Problem requirements => Can you rewrite the listing lines starting with the line with "Select the row" and going on through the line with "[x=43, y=108]", with "search field" replaced by "search box" and everything else left unchanged?

>> Start

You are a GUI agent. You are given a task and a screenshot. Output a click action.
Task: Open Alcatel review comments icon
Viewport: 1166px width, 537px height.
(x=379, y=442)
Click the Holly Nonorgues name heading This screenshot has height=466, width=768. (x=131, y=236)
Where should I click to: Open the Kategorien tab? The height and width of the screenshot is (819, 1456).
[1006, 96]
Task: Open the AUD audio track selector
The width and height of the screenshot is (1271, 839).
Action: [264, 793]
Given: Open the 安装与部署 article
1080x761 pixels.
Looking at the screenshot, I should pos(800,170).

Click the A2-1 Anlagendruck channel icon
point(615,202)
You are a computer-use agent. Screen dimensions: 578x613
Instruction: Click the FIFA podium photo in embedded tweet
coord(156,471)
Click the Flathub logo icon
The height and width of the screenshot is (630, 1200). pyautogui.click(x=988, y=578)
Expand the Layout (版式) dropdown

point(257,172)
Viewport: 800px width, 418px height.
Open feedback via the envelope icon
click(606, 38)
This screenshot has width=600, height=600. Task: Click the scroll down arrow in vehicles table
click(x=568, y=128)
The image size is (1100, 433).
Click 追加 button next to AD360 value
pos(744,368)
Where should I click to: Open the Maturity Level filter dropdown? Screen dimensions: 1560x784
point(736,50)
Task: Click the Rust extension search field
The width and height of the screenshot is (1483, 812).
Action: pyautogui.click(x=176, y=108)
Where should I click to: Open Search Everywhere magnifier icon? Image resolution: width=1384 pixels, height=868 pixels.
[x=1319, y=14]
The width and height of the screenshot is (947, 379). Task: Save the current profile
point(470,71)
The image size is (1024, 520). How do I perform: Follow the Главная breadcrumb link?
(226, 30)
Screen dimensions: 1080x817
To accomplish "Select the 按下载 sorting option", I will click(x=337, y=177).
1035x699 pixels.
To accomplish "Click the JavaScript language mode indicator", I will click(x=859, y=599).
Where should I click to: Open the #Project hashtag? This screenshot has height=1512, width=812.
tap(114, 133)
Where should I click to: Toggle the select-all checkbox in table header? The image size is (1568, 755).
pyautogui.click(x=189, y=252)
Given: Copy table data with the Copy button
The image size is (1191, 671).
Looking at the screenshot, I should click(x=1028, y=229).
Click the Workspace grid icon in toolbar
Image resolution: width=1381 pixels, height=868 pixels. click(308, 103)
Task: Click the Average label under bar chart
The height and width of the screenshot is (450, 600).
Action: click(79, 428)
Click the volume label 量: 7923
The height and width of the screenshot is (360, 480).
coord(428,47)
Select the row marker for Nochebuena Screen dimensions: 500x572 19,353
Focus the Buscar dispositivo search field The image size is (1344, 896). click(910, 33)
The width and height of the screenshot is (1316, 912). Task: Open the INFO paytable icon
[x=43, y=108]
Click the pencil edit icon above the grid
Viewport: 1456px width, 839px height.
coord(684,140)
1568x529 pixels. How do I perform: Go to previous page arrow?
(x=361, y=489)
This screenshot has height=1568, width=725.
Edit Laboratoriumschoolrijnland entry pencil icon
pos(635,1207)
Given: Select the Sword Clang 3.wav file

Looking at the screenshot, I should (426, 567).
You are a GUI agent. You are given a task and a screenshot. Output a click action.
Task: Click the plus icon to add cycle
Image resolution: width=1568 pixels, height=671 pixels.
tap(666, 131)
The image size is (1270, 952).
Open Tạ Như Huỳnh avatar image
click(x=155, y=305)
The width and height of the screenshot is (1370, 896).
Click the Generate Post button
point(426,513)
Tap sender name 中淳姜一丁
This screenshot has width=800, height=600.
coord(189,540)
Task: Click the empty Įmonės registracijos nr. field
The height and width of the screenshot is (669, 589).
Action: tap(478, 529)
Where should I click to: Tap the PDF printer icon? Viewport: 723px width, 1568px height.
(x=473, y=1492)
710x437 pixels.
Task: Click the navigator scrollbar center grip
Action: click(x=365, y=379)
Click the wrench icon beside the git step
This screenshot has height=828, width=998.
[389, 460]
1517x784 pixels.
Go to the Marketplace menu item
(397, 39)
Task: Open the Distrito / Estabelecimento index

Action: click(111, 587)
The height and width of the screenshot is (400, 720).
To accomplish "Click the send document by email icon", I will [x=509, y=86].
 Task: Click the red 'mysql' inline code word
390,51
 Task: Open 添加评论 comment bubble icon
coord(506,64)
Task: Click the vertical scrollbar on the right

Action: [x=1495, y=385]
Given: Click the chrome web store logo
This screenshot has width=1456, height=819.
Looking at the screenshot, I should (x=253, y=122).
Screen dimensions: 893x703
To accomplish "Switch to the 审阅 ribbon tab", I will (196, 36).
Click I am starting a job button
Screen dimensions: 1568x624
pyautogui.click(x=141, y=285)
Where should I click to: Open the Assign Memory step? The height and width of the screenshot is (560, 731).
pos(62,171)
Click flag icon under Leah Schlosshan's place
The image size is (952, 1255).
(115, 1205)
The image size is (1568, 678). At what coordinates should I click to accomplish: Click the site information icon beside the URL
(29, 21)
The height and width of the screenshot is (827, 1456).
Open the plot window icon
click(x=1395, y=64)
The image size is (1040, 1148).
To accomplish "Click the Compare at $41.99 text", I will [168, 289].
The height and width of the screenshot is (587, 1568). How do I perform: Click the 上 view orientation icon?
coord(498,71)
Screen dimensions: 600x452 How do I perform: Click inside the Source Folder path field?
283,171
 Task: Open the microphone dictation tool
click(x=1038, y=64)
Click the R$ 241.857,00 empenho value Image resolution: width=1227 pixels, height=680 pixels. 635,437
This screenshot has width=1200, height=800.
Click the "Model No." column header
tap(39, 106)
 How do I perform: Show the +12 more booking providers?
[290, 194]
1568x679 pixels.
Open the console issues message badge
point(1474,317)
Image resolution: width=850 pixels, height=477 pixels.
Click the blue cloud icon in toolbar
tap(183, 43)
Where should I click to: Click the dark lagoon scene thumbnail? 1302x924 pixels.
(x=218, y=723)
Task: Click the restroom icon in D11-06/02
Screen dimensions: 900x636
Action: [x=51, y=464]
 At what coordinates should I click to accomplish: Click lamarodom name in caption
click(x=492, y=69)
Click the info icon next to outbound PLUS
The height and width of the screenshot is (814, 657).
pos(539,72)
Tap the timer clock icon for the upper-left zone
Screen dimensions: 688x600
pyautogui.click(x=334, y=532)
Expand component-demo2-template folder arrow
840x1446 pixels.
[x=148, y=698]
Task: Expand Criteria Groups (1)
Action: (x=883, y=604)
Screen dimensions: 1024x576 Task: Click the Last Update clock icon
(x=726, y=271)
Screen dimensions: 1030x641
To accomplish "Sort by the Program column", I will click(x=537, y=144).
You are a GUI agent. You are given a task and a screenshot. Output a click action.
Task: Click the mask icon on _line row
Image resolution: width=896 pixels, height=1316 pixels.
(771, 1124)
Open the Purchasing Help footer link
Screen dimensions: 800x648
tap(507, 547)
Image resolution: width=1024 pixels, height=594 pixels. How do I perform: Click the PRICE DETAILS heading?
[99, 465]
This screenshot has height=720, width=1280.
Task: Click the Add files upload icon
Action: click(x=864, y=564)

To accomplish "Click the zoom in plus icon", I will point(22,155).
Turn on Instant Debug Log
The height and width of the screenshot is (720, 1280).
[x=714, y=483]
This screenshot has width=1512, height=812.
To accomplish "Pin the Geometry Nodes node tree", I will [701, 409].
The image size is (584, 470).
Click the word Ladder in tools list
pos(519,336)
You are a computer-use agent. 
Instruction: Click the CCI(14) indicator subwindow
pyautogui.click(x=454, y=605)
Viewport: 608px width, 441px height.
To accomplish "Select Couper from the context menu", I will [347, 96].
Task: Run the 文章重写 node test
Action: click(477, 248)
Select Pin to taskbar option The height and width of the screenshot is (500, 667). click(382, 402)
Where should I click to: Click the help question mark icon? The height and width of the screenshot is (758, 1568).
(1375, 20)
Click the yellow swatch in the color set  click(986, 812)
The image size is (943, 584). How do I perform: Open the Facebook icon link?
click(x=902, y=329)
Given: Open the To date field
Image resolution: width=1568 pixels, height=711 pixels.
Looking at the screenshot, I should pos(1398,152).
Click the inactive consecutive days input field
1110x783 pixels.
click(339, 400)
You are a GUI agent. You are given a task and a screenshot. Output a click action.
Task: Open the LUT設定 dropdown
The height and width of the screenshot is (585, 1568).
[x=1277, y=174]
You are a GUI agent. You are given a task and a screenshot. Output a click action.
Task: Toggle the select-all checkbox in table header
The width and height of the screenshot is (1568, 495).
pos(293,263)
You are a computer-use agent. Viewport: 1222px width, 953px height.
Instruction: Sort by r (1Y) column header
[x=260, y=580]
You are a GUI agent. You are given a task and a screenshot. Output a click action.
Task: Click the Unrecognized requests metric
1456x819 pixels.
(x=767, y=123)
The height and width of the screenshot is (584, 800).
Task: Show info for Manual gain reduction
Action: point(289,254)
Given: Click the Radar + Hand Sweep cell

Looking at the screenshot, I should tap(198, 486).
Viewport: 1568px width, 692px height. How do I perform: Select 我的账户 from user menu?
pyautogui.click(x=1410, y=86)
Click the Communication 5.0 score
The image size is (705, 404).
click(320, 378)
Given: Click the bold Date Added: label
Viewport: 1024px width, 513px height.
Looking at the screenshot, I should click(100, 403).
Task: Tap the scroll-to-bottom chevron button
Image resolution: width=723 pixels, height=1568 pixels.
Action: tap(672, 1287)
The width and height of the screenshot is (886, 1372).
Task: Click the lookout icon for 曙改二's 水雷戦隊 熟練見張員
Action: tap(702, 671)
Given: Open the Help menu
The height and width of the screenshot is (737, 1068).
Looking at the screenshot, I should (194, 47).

>> End

Reply to the task =>
Select the row marker for Nochebuena Screen dimensions: 500x572 19,353
Focus the Buscar dispositivo search box The image size is (1344, 896). click(910, 33)
The width and height of the screenshot is (1316, 912). Task: Open the INFO paytable icon
[x=43, y=108]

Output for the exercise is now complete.